E-mail, the World Wide Web, social media, and the cloud have led to outdated privacy laws that have left federal officials perplexed about how to collect and use information about citizens, even those suspected of crimes.
The Government Accountability Office’s latest of several reports on the issue recommends Congress act to update federal law to align with modern technologies.
“The Privacy Act of 1974 identified protections for personally identifiable information,” said Gregory C. Wilshushen, director of information security issues at GAO and author of the report. “However, it refers to systems in which information is retrieved by personal identifiers [like names or Social Security numbers]. There are systems where information isn’t retrieved that way, so agencies consider that they are not covered by this limitation. There is a gap in the law.”
When Congress passed the Electronic Communications Privacy Act in 1986, “the big innovation was leaving a message on an answering machine,” said Rebecca Green, an expert in privacy and a professor in practice at the law school of the College of William & Mary in Williamsburg, Va. “The difference from then is striking.”
The ECPA focused on intercepting electronic communications. “The Fourth Amendment was traditionally tied to a person’s house,” Green said. “So courts had a difficult time accommodating new technologies for which physical space is largely irrelevant.”

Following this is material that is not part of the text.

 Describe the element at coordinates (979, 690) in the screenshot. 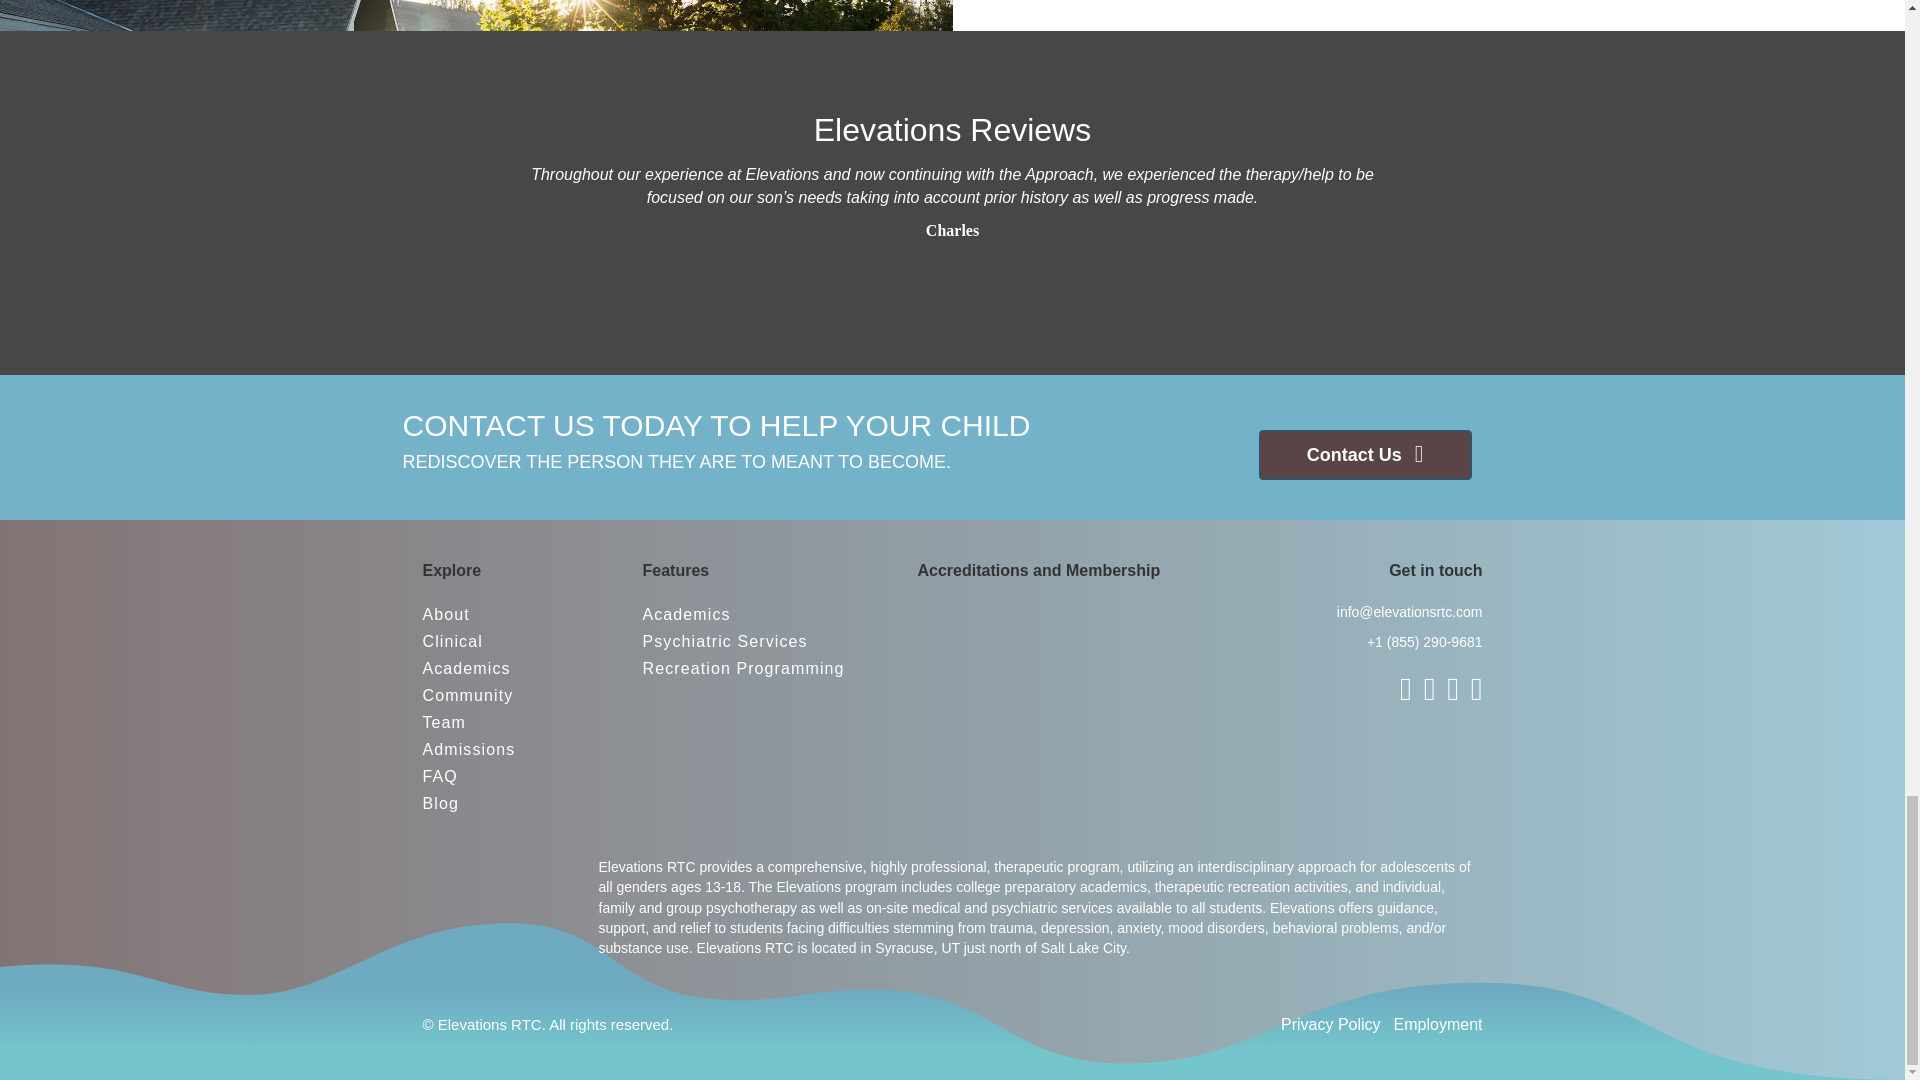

Courts face difficulties in applying both the ECPA and the Fourth Amendment to cases involving technology. Where social media are concerned, “there is a question of what is ‘communication,’” Green said. “Cases are all over the place about what a communication is. Text messages are a communication, but ECPA has all these obsolete terms, so [in one recent case, the parties] had to put [all the technology terms] in boxes set up in 1986.”
“The Privacy Act requires agencies to specify their purposes [in collecting data],” Wilshusen said. In some cases, agencies may identify a purpose and then add “and other purposes,” which Wilshusen said is “overly broad.”
The E-Government Act of 2002 (which includes FISMA), though mainly focused on threats and cybersecurity, “requires a privacy impact assessment (PIA),” Wilshusen said. “Agencies should assess privacy risks and identify and set up controls before they develop a system to collect data. They don’t always do that.
Part of privacy law is establishing an effective mechanism for informing the public about the information being collected and how it’s being used. “Now, notices are made in the Federal Register,” Wilshusen said. “There are concerns about the public not being effectively informed by this method.”
Despite the relevant laws’ limitations, “agencies should continue to implement the provisions of the Privacy Act,” Wilshusen said. “That includes privacy impact assessments and systems of records notice-the information to be collected, how it will be used and for what purposes. All of it should be made known to the public.”
Not everyone agrees with the GAO recommendation. “The Electronic Communications Privacy Act seemed like a good idea in 1986,” Green said, “but it soon became obvious that it’s ridiculous for Congress to try to pass laws in this area because technology changes so fast. However, if we’re stuck with the 1986 law, then law enforcement has to guess how the courts will rule. Is it better to have the courts or the legislatures make the rules as technology evolves? Since 1986, the courts have been making the call.”
Some in Congress do think new laws are the answer. On August 12, Congressman Jerrold Nadler (D-NY), the ranking member of the House Judiciary Subcommittee on the Constitution, and Congressman John Conyers, ranking member of the House Judiciary Committee, introduced the Electronic Communications Privacy Act Modernization Act of 2012.
In a written statement prepared for Breaking Gov, Nadler, the lead sponsor of the bill, said, “There is no question that we must update our electronic privacy laws for the new age we live in. Our legislation would remove any legal disarray or confusion on the matter and create a single due process standard for government access to materials stored by covered entities in the cloud, on laptops, and on other devices, requiring search warrants based on probable cause. Making these clarifications will both protect consumers from unwarranted invasion of privacy and ensure that industry stakeholders are able to adequately apply the law.”
Until this bill becomes law or other remedies emerge, Wilshusen says agencies that need help with clarifying and implementing privacy laws can turn to OMB and the National Institute of Standards and Technology. For agency executives, the Privacy Committee of the Federal Chief Information Officers Council may also be a resource.